Troung then traveled to Paris to begin his college career, his father had intended for Troung to become a pharmacist, but he became entranced by history, philosophy, and political science. He became overwhelmed with the desire to end French colonialism and secure an independent Vietnam. He envisioned his ideal Vietnam as having the spirit of French democracy, American economics, and the German dedication to science. Truong became entangled in the anti-war movement and began working with French communists to protest against the French Indochina War. His father was outraged after he learned of his son's revolutionary activity and cut him off from all funds. Truong was then forced to work menial jobs to support himself and finish his education, by 1951 he received a master’s in political science. The war took a heavy toll at home and was ruining his family’s business. So, he and his father reconciled, and he returned to Vietnam to help support his family. He began working as a teacher in rural regions of Southern Vietnam, and his master’s degree allowed him to become a senior instructor. Shortly after, he began working with Viet Minh guerrillas who operated near the village and helped them transport medical supplies. Then, he agreed to accompany a group of Viet Minh on a river ambush against French forces. The guerrillas created a blockade in the river, and once French patrol boats were lured into the trap, they were annihilated. French air and firepower were incapable of locating or defeating the ambushing fighters.[2]

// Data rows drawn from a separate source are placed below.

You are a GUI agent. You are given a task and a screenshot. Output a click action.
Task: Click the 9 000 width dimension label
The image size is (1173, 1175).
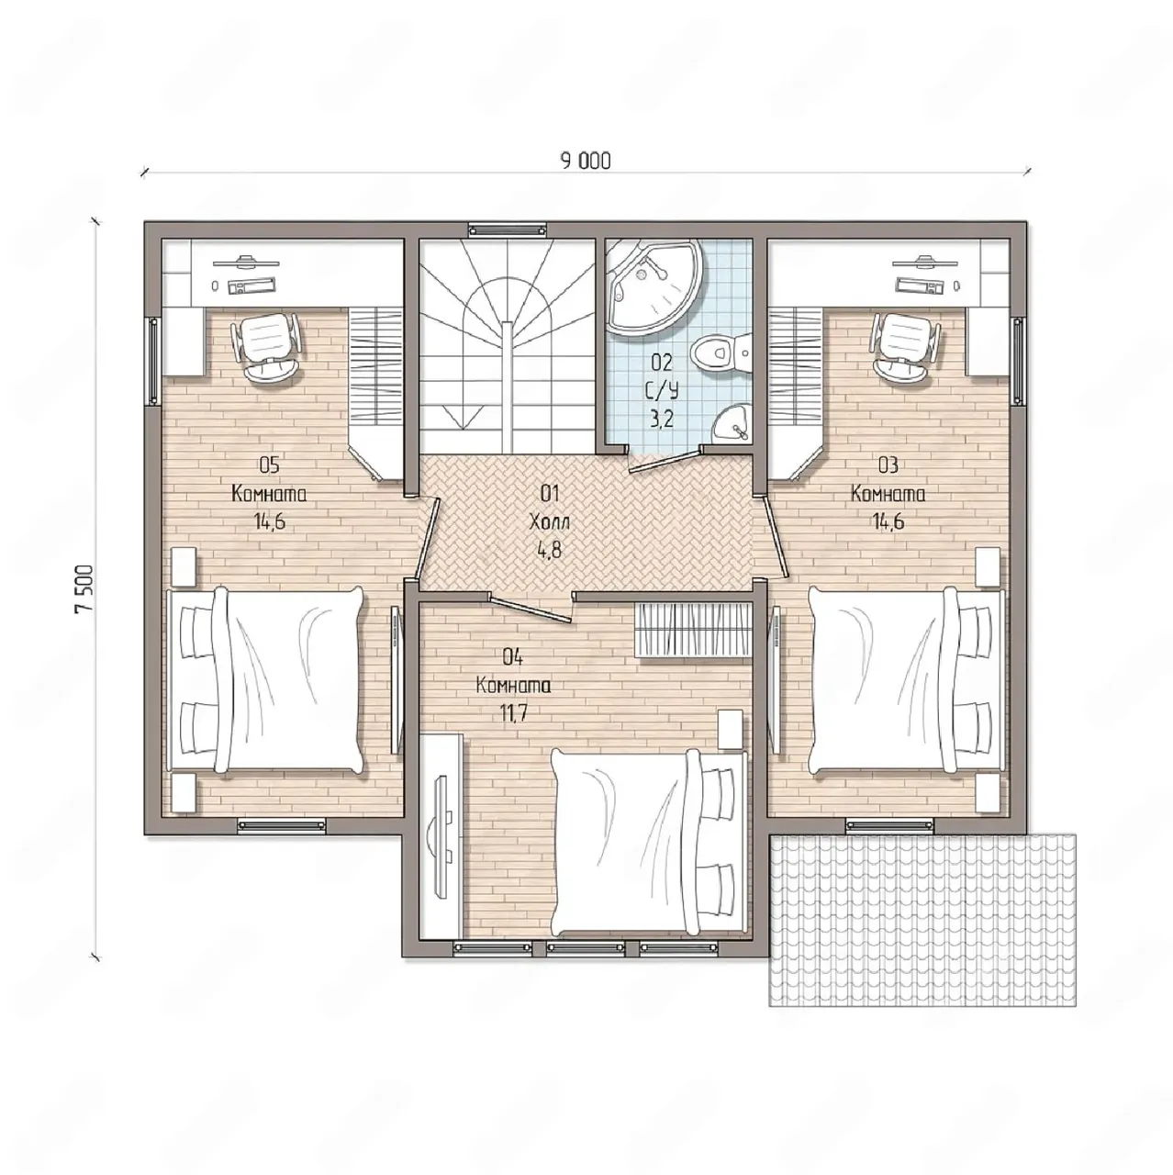pyautogui.click(x=586, y=161)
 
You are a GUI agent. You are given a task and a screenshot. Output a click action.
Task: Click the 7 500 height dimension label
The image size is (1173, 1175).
pyautogui.click(x=84, y=588)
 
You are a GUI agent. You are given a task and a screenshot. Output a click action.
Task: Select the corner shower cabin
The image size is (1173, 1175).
pyautogui.click(x=655, y=286)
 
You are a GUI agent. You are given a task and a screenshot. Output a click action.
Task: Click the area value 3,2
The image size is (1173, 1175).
pyautogui.click(x=662, y=419)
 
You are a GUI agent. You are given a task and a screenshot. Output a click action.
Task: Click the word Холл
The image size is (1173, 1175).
pyautogui.click(x=550, y=522)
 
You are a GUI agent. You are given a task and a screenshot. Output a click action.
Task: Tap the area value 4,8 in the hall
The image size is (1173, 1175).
pyautogui.click(x=549, y=550)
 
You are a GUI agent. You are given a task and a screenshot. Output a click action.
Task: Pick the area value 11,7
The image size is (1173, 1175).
pyautogui.click(x=513, y=713)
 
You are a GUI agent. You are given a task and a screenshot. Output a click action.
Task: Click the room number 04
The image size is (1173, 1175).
pyautogui.click(x=513, y=656)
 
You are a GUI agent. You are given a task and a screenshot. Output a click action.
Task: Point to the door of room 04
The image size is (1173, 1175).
pyautogui.click(x=531, y=610)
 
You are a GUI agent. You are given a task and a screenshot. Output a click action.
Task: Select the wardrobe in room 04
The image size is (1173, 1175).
pyautogui.click(x=693, y=630)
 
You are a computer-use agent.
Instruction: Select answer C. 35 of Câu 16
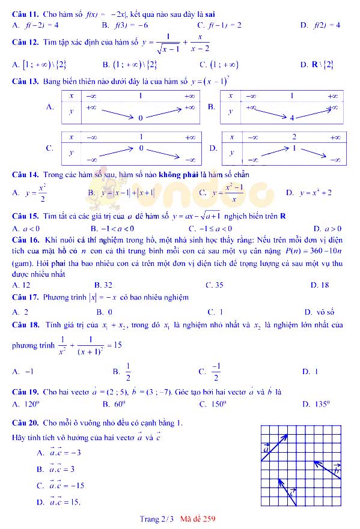214,285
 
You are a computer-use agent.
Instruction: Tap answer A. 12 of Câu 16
21,285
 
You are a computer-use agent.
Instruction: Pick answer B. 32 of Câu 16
103,285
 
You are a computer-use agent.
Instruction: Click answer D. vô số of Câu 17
319,312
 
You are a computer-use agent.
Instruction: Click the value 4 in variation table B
292,118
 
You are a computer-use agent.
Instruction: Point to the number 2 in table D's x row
294,137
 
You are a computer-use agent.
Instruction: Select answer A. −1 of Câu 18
23,372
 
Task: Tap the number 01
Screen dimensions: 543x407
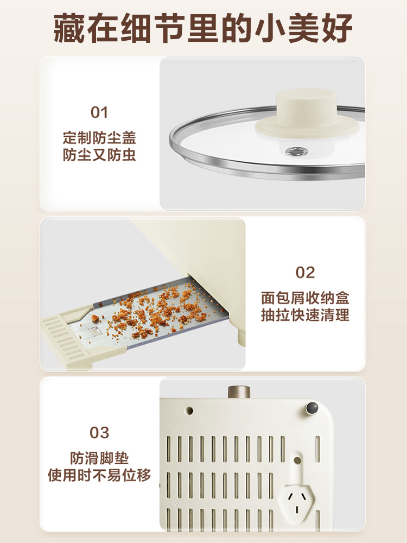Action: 99,113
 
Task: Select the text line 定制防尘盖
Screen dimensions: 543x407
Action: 99,137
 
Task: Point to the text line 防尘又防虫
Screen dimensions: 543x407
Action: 99,156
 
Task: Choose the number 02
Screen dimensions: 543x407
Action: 305,273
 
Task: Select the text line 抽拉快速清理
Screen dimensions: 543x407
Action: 305,315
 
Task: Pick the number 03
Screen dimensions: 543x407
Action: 99,433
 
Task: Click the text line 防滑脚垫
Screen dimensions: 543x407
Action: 99,458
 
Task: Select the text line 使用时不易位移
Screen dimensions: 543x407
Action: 99,476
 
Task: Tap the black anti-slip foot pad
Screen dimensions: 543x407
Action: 311,408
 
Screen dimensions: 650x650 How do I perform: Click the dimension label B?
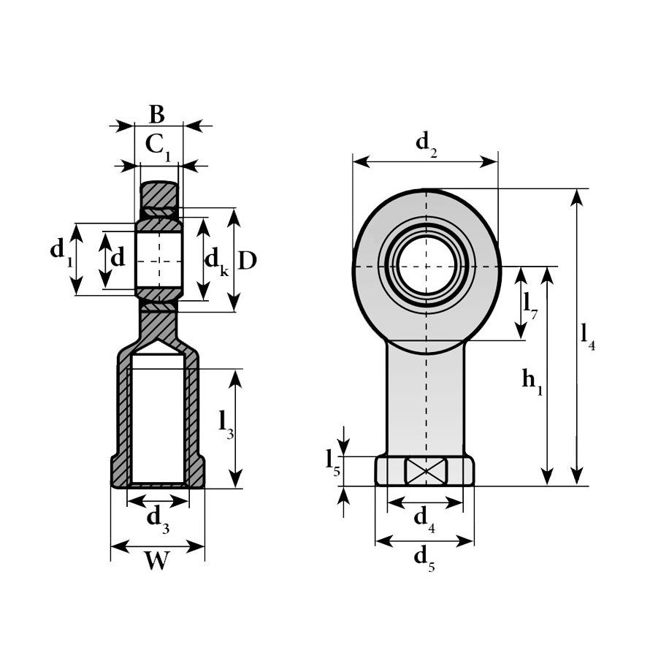click(157, 115)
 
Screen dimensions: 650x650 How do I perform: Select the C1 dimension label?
click(158, 146)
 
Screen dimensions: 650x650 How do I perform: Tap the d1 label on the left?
click(62, 251)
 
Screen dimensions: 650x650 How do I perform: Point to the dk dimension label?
click(216, 263)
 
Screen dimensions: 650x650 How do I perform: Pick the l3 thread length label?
click(226, 424)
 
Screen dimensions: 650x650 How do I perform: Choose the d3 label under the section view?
click(158, 519)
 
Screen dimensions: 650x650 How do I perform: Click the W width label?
click(158, 560)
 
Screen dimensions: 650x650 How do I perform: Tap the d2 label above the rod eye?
click(427, 145)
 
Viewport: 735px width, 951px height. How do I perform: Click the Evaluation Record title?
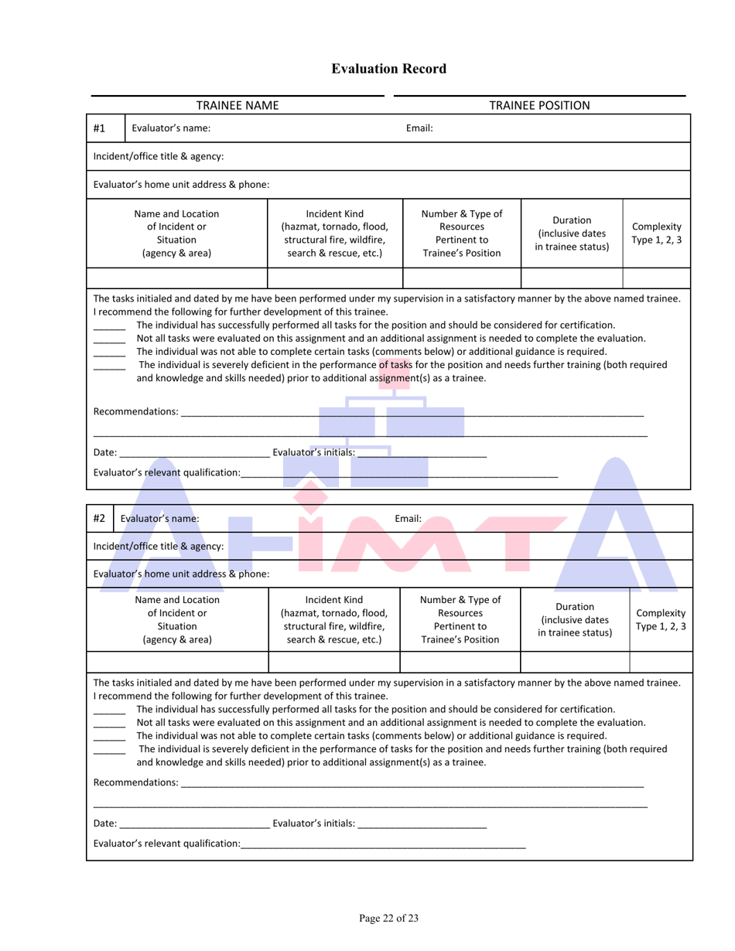point(388,69)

After the French had been defeated, Troung hoped for a highly democratic government, that would have the ability to reconcile the differences between the French-educated upper class and former Viet Minh. In addition, he wanted to avoid any kind of hostile confrontation with the North, as he knew it would draw in larger foreign powers. Of course, it did not take long for him and many other Vietnamese to realize their hopes would not come to fruition thanks to the corrupt government of Ngo Dinh Diem. Diem quickly labeled all former resistance members as communists and regarded them as a threat to his power. Truong was furious that French despots had been replaced by Vietnamese despots who were now subservient to the United States. So, he and other Vietnamese nationalists began holding secret meetings until they officially formed the National Liberation Front. Their main objectives have already been stated, Truong was primarily tasked with gathering more supporters. During his time organizing, he worked as a bank manager within Saigon. He lived a double life, constantly organizing, hiding fellow NLF members in his home, and keeping up the appearances of a typical upper-class Vietnamese businessman. Interestingly, Troung claims the NLF had almost no hand in overthrowing Diem. In fact, Diem’s corruption was a motivating factor for many who decided to join the NLF.[3]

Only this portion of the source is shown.